Each of us attempts to deal with our past in different ways. Some try to recapture happy memories during each holiday season. Others attempt to have the present holiday make up for past seasons that may have been missed due to painful family situations. Trying to make the present recapture or make up for the past can set the present holiday up for failure. These situations hold the present holiday a prisoner of our past. There never seems to be enough happiness, presents or lights to fill up the emptiness felt inside. Unfortunately, this leaves the eating disordered behavior as the only option for someone with Anorexia, Bulimia or Compulsive Overeating to try and fill the void of the unfulfilled expectations.

Armed with this knowledge, instead of living in the past, you can live in the present and make new cherished memories. By becoming willing to understand our internal expectations for the season and by letting go of the hold the holidays have on us, we can become free to appreciate and enjoy the present situation. An exercise that can be useful in preparing your expectations for the holidays is:

  1. Draw five columns on a blank piece of paper.
  2. Under the first column write down your first memory of the holiday.
  3. Under the second column write down one or two of your fondest memories from the holiday.
  4. Under the third column write down instances when you were practicing your eating disorder during the holidays.
  5. Under the forth column list the ways you have spent the holidays in recovery.
  6. Under the final column write down your future goals for the holidays.
  7. For the final part of the exercise compare the columns and notice if there are any themes that run through your memories and goals.

Isolation

Sometimes in trying to survive the pressures of the holiday season, individuals with Anorexia, Bulimia or Compulsive Eating disorders attempt to deny their importance. They tell themselves this is just another day of the week and try to convince themselves that they are not going to get caught up in all the seasonal frenzy. This ploy usually does not work, as no matter how hard the person tries, the holidays never present themselves as just another day. Isolation does not work and usually just makes the person feel lonely during this time of year. In actuality, the best medicine for the holiday blues is to reach out to other individuals. Risking and sharing is a powerful tool. Even if the person you share with is unable to alleviate negative feelings, the process of sharing those negative feelings can help to mitigate them. It is important to surround yourself with individuals who can empathize with you and understand what you may be going through.

Family

The holiday season is traditionally a time for family gatherings. During the celebrations the social expectation is for everyone to be happy and to enjoy each other’s company. For some attending family functions this will be an enlightening experience, heightening the enjoyment of the season.

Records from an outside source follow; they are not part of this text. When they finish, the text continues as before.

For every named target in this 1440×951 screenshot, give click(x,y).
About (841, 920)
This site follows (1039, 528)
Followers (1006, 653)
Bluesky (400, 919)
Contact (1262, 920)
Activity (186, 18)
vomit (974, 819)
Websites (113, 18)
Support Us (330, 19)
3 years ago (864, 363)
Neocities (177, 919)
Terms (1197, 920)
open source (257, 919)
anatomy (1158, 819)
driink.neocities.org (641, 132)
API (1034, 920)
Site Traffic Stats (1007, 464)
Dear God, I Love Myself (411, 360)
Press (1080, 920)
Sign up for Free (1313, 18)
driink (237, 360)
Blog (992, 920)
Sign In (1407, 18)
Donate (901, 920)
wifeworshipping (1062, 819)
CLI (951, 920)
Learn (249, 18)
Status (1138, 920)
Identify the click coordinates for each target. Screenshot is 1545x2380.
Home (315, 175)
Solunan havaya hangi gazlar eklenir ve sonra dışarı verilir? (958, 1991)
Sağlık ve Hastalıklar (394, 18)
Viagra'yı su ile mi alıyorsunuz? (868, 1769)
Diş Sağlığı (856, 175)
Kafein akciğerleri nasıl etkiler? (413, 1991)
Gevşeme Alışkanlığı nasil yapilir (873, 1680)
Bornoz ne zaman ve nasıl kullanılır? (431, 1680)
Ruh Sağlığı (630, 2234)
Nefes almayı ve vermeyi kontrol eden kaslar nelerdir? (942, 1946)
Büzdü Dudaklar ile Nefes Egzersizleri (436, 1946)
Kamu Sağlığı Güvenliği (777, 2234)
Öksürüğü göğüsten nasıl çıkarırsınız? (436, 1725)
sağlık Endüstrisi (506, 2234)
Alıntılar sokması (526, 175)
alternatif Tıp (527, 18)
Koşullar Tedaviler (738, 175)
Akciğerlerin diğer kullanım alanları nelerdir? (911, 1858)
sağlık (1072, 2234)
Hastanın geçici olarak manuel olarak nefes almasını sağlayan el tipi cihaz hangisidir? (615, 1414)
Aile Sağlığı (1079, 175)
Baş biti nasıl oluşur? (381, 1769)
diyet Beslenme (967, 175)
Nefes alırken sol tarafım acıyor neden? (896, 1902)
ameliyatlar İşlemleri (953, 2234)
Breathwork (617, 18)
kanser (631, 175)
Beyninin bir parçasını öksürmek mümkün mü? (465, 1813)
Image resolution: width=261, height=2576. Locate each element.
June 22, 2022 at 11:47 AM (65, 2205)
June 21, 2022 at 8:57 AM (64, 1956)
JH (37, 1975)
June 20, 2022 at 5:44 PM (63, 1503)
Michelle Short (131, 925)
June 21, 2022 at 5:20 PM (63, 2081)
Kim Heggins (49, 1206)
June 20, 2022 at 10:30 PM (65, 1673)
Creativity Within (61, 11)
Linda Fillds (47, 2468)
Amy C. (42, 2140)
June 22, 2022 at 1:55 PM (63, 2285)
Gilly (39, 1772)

For others, interacting with family members can cause significant stress. Oftentimes, communication between family members is dysfunctional or non existent. Many individuals may have family members who may be in the mist of a disorder and getting together with these individuals may not be the correct decision. For eating disordered individuals, comfort in the past may have been sought through restricting or bingeing. To help avert a potentially dangerous situation it is important to plan ahead. Before attending a family function you may want to ask yourself the following questions:

  • What are my expectations for this family gathering?
  • What might my family expect of me?
  • What are some realistic expectations for the family function?
  • What part of the family gathering am I most looking forward to?
  • What part of the family gathering am I most concerned about?
  • How much involvement am I willing to have with the family event?
  • What steps can I take to take care of myself during the family gathering?